Addressing the issue of indefiniteness under 35 U.S.C. 112 ¶2, the U.S. Court of Appeals for the Federal Circuit reversed a summary judgment of indefiniteness regarding the claim term “spaced relationship” and remanded for further proceedings. Biosig Instruments, Inc. v. Nautilus, Inc., Case No. 12-1289 (Fed. Cir., Apr. 26, 2013) (Wallach, J.) (Schall, J., concurring).
Biosig owns a U.S. patent directed to an improved heart rate monitor associated with exercise machines. The patent claimed improvements in heart rate measurements attained by eliminating interfering signals given off by skeletal muscles during exercise (EMG signals). The patent described a cylindrical bar with sensors intended to be gripped by both hands to measure heart signals. The claim in issue recited a live electrode and a common electrode mounted on each end of the cylindrical bar, where the electrodes were in a “spaced relationship with each other.”
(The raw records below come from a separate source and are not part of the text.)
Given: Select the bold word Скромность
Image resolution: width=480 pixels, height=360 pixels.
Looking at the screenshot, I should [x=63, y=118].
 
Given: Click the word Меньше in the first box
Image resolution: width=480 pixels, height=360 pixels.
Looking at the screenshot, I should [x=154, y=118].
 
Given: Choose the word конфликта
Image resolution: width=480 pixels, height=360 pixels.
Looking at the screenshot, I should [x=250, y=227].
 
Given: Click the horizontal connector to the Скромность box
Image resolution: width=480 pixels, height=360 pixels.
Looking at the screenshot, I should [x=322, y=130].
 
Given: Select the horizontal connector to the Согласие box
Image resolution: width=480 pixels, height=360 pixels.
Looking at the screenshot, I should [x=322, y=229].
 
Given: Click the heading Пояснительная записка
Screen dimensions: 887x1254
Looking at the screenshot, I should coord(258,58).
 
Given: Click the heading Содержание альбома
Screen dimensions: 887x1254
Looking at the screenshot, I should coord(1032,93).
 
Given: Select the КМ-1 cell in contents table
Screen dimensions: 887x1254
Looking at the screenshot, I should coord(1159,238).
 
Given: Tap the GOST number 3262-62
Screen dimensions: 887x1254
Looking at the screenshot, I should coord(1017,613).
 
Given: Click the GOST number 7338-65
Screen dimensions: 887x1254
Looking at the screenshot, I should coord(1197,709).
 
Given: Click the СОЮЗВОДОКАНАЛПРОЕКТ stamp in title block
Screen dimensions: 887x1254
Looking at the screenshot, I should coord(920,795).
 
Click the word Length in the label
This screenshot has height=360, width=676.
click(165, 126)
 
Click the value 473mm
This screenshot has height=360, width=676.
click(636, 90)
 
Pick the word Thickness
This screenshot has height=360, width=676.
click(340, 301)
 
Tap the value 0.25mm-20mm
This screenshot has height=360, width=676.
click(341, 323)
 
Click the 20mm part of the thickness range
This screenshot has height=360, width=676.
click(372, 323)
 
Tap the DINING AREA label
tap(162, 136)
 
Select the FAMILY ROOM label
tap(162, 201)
Under § 112 ¶2, the scope of the claims must be sufficiently definite to inform the public of the bounds of the protected invention. A claim is indefinite when it is “not amenable to construction” or “insolubly ambiguous.” The district court had construed the term “spaced relationship,” thus the Federal Circuit found that the term was amenable to construction and would be indefinite only if it was insolubly ambiguous.
The Federal Circuit decided a person of ordinary skill would not find the term “spaced relationship” insolubly ambiguous, because the claim language, specification and figures disclosed certain inherent parameters delineating the boundaries of the claim. The Court noted the maximum distance between the live and common electrodes cannot be greater than the width of a user’s hands because the patent required the live and common electrodes to independently detect electrical signals at two distinct points of a hand. Likewise, the distance cannot be so small so as to merge into a single electrode. The Court also faulted the district court’s inquiries into “the size of a user's hands, placement of fingers, and the composition of the handle” as possibly relevant to a enablement inquiry under § 112 ¶1, but not an indefiniteness analysis under § 112 ¶2.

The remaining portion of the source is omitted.